*** Opening MATERIALS PROVIDED ***

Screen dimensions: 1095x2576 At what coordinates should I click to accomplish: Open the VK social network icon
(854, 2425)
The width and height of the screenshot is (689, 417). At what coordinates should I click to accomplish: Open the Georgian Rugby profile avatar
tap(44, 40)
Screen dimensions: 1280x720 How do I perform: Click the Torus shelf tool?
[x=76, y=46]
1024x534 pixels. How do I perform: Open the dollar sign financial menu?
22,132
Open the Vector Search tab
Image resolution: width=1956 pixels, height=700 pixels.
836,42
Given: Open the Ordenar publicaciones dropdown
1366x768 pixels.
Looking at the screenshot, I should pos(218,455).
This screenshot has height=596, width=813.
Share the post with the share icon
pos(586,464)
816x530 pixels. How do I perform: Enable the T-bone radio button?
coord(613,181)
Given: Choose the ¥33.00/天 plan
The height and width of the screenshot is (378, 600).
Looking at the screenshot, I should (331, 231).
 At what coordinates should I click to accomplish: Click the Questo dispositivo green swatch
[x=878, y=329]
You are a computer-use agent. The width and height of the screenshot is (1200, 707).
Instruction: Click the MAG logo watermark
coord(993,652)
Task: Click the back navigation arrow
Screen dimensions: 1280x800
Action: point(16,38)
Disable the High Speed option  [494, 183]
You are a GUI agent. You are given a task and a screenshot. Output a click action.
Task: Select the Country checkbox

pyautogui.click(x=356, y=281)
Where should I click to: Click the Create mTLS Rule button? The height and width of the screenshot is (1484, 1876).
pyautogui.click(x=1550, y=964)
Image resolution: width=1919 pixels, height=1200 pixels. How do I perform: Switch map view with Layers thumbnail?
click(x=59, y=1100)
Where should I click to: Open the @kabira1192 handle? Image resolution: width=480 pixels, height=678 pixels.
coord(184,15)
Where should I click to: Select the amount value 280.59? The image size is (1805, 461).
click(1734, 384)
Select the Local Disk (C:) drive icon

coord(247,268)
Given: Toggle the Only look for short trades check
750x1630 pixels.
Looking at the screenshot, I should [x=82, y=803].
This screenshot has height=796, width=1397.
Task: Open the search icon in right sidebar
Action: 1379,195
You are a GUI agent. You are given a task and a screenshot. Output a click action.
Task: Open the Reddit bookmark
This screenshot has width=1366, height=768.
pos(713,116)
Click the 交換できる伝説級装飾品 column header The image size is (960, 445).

*** Closing MATERIALS PROVIDED ***

## AIM OF THE TASK
Each entry needs to be transcribed exactly.

## EXERCISE ANSWER
Screen dimensions: 1095x2576 At what coordinates should I click to accomplish: Open the VK social network icon
(854, 2425)
The width and height of the screenshot is (689, 417). At what coordinates should I click to accomplish: Open the Georgian Rugby profile avatar
tap(44, 40)
Screen dimensions: 1280x720 How do I perform: Click the Torus shelf tool?
[x=76, y=46]
1024x534 pixels. How do I perform: Open the dollar sign financial menu?
22,132
Open the Vector Search tab
Image resolution: width=1956 pixels, height=700 pixels.
836,42
Given: Open the Ordenar publicaciones dropdown
1366x768 pixels.
Looking at the screenshot, I should pos(218,455).
This screenshot has height=596, width=813.
Share the post with the share icon
pos(586,464)
816x530 pixels. How do I perform: Enable the T-bone radio button?
coord(613,181)
Given: Choose the ¥33.00/天 plan
The height and width of the screenshot is (378, 600).
Looking at the screenshot, I should (331, 231).
 At what coordinates should I click to accomplish: Click the Questo dispositivo green swatch
[x=878, y=329]
You are a computer-use agent. The width and height of the screenshot is (1200, 707).
Instruction: Click the MAG logo watermark
coord(993,652)
Task: Click the back navigation arrow
Screen dimensions: 1280x800
Action: point(16,38)
Disable the High Speed option  [494, 183]
You are a GUI agent. You are given a task and a screenshot. Output a click action.
Task: Select the Country checkbox

pyautogui.click(x=356, y=281)
Where should I click to: Click the Create mTLS Rule button? The height and width of the screenshot is (1484, 1876).
pyautogui.click(x=1550, y=964)
Image resolution: width=1919 pixels, height=1200 pixels. How do I perform: Switch map view with Layers thumbnail?
click(x=59, y=1100)
Where should I click to: Open the @kabira1192 handle? Image resolution: width=480 pixels, height=678 pixels.
coord(184,15)
Where should I click to: Select the amount value 280.59? The image size is (1805, 461).
click(1734, 384)
Select the Local Disk (C:) drive icon

coord(247,268)
Given: Toggle the Only look for short trades check
750x1630 pixels.
Looking at the screenshot, I should [x=82, y=803].
This screenshot has height=796, width=1397.
Task: Open the search icon in right sidebar
Action: 1379,195
You are a GUI agent. You are given a task and a screenshot. Output a click action.
Task: Open the Reddit bookmark
This screenshot has width=1366, height=768.
pos(713,116)
Click the 交換できる伝説級装飾品 column header The image size is (960, 445).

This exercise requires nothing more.